А когда он закончит перевод, то напишет совершенно трагический комментарий: «История этого перевода — история разочарования. Увы, тот «дивный русский язык», который, сдавалось мне, всё ждёт меня где-то, цветёт, как верная весна за наглухо запертыми воротами, от которых столько лет хранился у меня ключ, оказался несуществующим, и за воротами нет ничего, кроме обугленных пней и осенней безнадёжной дали, а ключ в руке скорее похож на отмычку…»

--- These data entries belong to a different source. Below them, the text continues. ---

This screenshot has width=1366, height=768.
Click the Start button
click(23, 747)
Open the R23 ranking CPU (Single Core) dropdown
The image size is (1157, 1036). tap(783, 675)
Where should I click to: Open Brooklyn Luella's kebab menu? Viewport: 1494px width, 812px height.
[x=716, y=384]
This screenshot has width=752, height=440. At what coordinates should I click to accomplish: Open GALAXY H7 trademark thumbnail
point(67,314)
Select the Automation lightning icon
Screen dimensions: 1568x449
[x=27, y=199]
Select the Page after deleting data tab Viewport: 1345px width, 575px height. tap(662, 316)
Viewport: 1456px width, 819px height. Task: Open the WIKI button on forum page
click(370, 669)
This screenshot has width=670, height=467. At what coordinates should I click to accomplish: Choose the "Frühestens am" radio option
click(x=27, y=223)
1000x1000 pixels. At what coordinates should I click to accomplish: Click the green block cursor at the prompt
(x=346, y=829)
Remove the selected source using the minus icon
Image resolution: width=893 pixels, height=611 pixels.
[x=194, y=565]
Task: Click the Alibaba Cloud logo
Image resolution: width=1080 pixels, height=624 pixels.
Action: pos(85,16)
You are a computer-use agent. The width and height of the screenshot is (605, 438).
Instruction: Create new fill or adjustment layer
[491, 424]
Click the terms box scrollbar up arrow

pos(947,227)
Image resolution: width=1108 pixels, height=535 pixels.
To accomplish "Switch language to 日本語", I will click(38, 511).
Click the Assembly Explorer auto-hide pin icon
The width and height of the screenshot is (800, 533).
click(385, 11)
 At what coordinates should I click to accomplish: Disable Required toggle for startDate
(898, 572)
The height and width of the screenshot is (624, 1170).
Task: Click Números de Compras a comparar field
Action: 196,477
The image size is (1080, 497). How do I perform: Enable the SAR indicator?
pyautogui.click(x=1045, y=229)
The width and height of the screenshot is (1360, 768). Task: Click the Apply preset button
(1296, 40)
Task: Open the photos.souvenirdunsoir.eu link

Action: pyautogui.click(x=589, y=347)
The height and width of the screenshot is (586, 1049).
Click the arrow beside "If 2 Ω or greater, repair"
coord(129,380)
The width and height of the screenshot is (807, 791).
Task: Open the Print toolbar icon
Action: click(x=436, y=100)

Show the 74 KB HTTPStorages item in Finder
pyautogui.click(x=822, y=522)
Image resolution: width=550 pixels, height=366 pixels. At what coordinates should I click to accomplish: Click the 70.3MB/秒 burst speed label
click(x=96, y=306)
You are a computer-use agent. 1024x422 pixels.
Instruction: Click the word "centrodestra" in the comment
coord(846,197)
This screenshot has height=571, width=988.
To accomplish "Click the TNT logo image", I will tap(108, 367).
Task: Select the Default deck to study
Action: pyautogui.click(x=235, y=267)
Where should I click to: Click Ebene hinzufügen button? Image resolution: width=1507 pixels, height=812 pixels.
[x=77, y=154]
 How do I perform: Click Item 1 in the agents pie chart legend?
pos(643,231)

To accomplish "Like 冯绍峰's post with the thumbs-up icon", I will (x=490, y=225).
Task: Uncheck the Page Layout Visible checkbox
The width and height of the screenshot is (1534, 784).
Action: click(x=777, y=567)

Эта метафора широтой своего применения нагоняет тоску и ужас. Но то, что Набокову – разочарование, нам, филологам, сокровище и методический материал. Приведу несколько примеров.
«Мой отец отличался мягкостью сердца, легкостью нрава – и целым винегретом из генов: был швейцарский гражданин, полуфранцуз-полуавстриец с дунайской прожилкой».
Но ведь vinaigrette – не винегрет, а обычная заправка для салата. И что же мы видим в английской версии?
«My father was a gentle, easy-going person, a salad of racial genes: a Swiss citizen, of mixed French and Austrian descent, with a dash of the Danube in his veins». Salad!
Кстати, в немецком переводе еще интереснее: винегрет из генов превратился в Russischer Salat. А дунайская прожилка – a dash of Danube. Это же сокровище! Да, перевод изобилует очень сложными конструкциями, странно звучащими для современного уха, и часто неверно переданными реалиями. Но он гипнотизирует и завораживает, а мы идем за ним, как дети за дудочкой Крысолова.
Читаем дальше: «Обстоятельства и причина смерти моей весьма фотогеничной матери были довольно оригинальные (пикник, молния)».
Есть идеи про оригинальные обстоятельства? И вот они – freakish.
«My very photogenic mother died in a freak accident (picnic, lightning) when I was three».
Еще одна маленькая фонетическая загадка: Ло-ли-та – кончик языка совершает путь в три шажка вниз по нёбу, чтобы на третьем толкнуться о зубы. Ло. Ли. Та.
«My sin, my soul. Lo-lee-ta: the tip of the tongue taking a trip of three steps down the palate to tap, at three, on the teeth. Lo. Lee. Ta».
Долгий второй слог, а в третьем «t» – звучит не в английском варианте, а в испанском или русском. В английском звуке кончик языка касается альвеол, в русском – верхних зубов. Лолита – испанское имя «Dolores» от «dolor» — боль, скорбь, в честь девы Марии Скорбящей.
«Самая чистая, самая абстрактная и тщательно выстроенная моя книга, — говорил о романе Набоков. — Возможно, я несу ответственность за то, что люди, кажется, больше не называют своих дочерей Лолитами».
Читать «Лолиту» – и стилистическое наслаждение, и тяжелый труд. Труд противостоять пению сирены-Гумберта, так незаметно и ненавязчиво предлагающему нам свою картину мира. Как писал в своем дневнике Владимир Яковлевич Пропп: «Литература сильна тем, что вызывает острое чувство счастья… Счастье облагораживает, и в этом значение литературы, которая делает нас счастливыми и тем подымает нас».